__DOCUMENT SECTION__.
===

Mariposa26 · 31/12/2022 22:49

Sorry you are feeling like this, loneliness is so hard. I would recommend Peanut app, there’s lots of mums on there looking for friends. I have made a lovely friend through that app as have some other friends of mine in their local areas.

Thank you for the recommendation. I am going to just push myself out the comfort zone and sign up.

OP posts:
cripplinglyalone · 01/01/2023 14:46

SkankingWombat · 31/12/2022 22:52

I know you said you've contacted some charities to volunteer with, but it might be worth casting your net wider. With your DH working away, it would make sense to volunteer somewhere you DCs could be involved so you aren't stuck for childcare. I volunteered running our village playgroup when DCs were smaller, and now I'm on the school PTA, volunteer in school, and am beginning to help with DCs sports club. DH has become a Scout leader.
I don't have a family outside my household, and had the same worries about a lack of support network once we'd had DCs. I have found volunteering the best way to embed myself into the community and make friends. The DCs starting school also helped, and by offering to help other parents who have found themself in a tight childcare spot, now have a small number of people who would take my DCs in an emergency.

===

__LISTED RECORDS__.
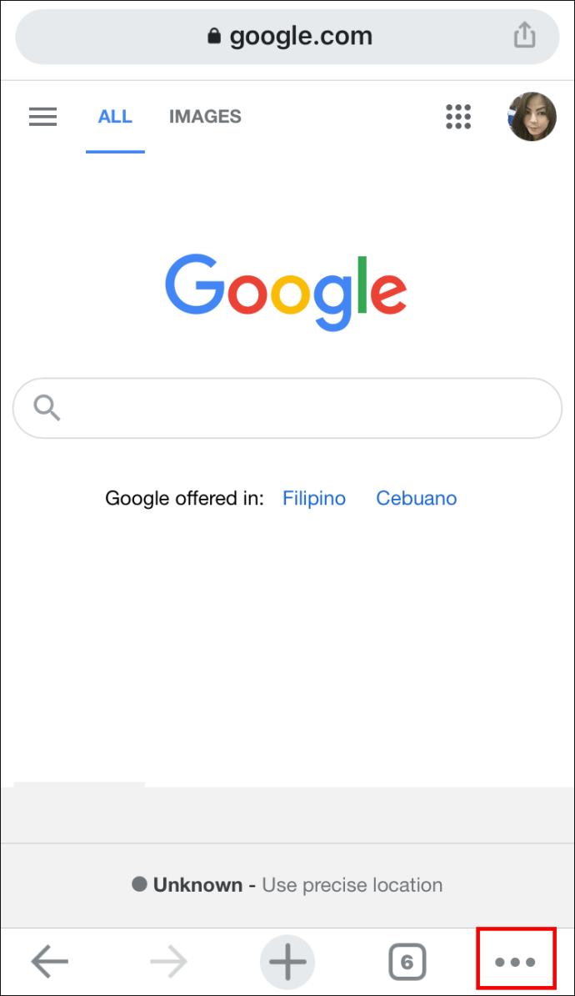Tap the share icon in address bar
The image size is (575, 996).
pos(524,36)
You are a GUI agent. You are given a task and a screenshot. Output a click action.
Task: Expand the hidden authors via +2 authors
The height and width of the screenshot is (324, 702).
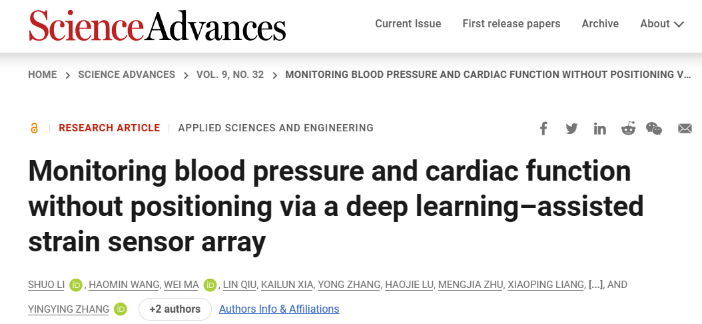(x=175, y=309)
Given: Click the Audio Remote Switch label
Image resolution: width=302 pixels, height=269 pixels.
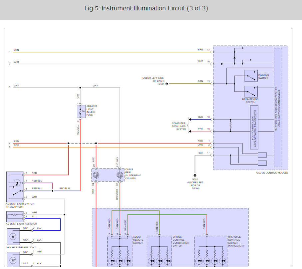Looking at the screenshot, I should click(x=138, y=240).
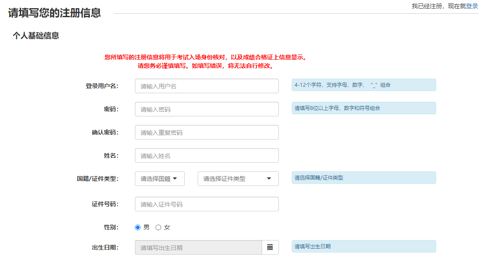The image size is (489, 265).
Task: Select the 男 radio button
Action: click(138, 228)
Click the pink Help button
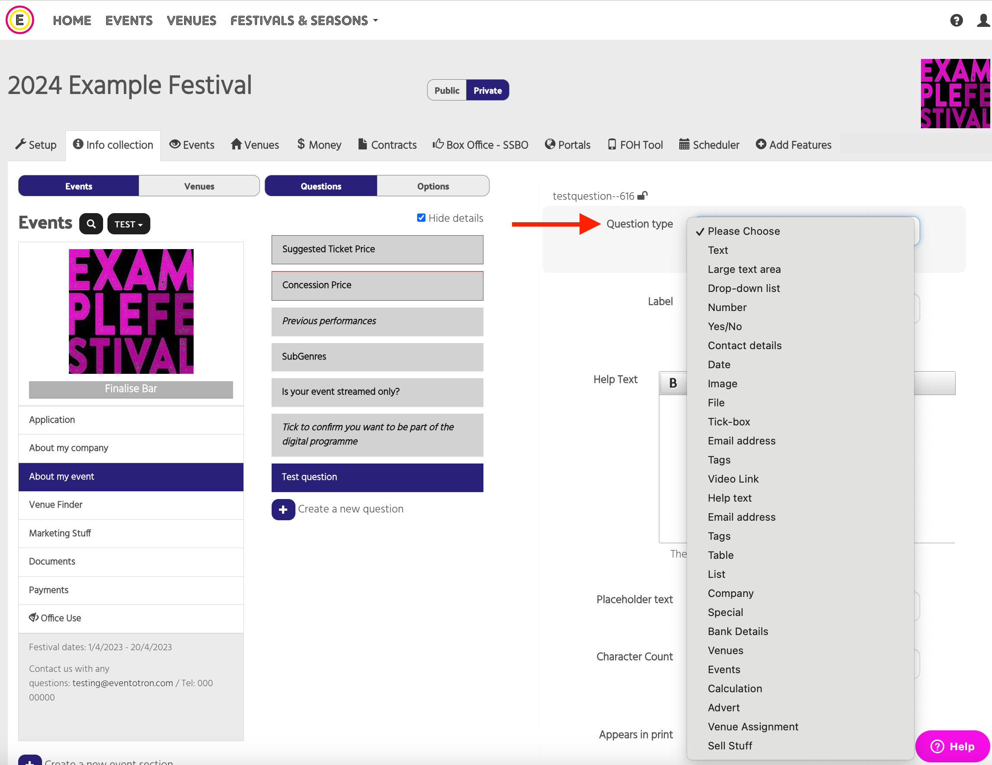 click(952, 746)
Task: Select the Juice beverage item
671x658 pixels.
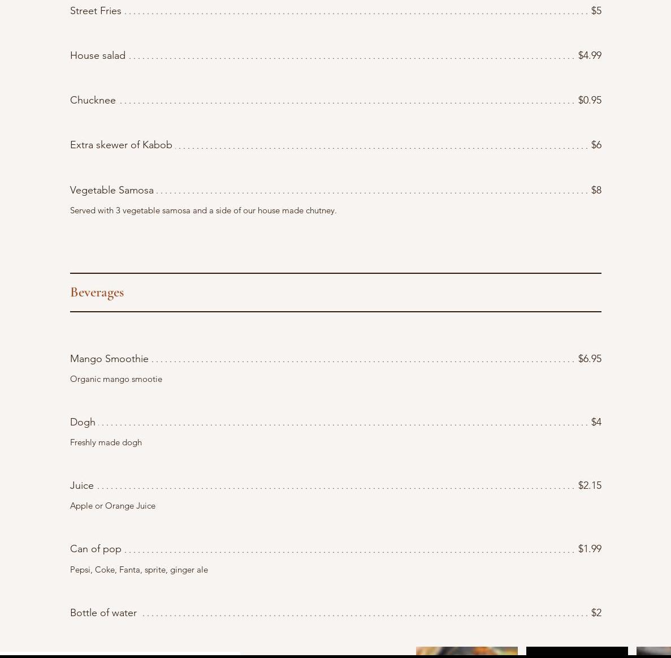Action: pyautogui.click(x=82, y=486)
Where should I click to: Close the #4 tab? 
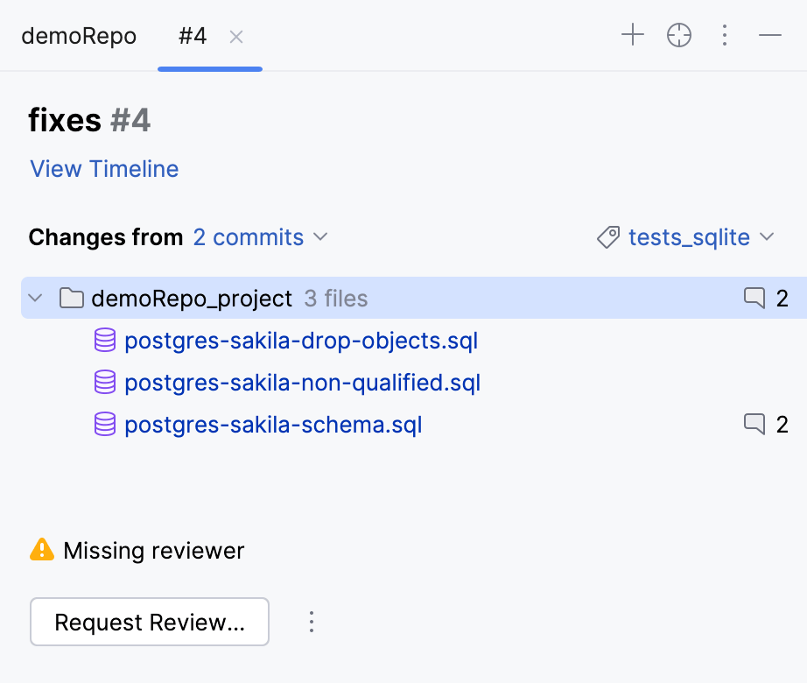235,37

===

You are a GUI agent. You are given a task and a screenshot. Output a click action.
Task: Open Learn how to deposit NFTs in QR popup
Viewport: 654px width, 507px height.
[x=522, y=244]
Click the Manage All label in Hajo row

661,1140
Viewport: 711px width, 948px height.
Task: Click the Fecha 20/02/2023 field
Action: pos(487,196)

===

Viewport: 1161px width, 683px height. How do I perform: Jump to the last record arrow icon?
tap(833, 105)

===

In the forum thread, what app does Mariposa26 recommend for finding friends? The rows have no connection to the forum thread.

__SOLUTION__.
The Peanut app.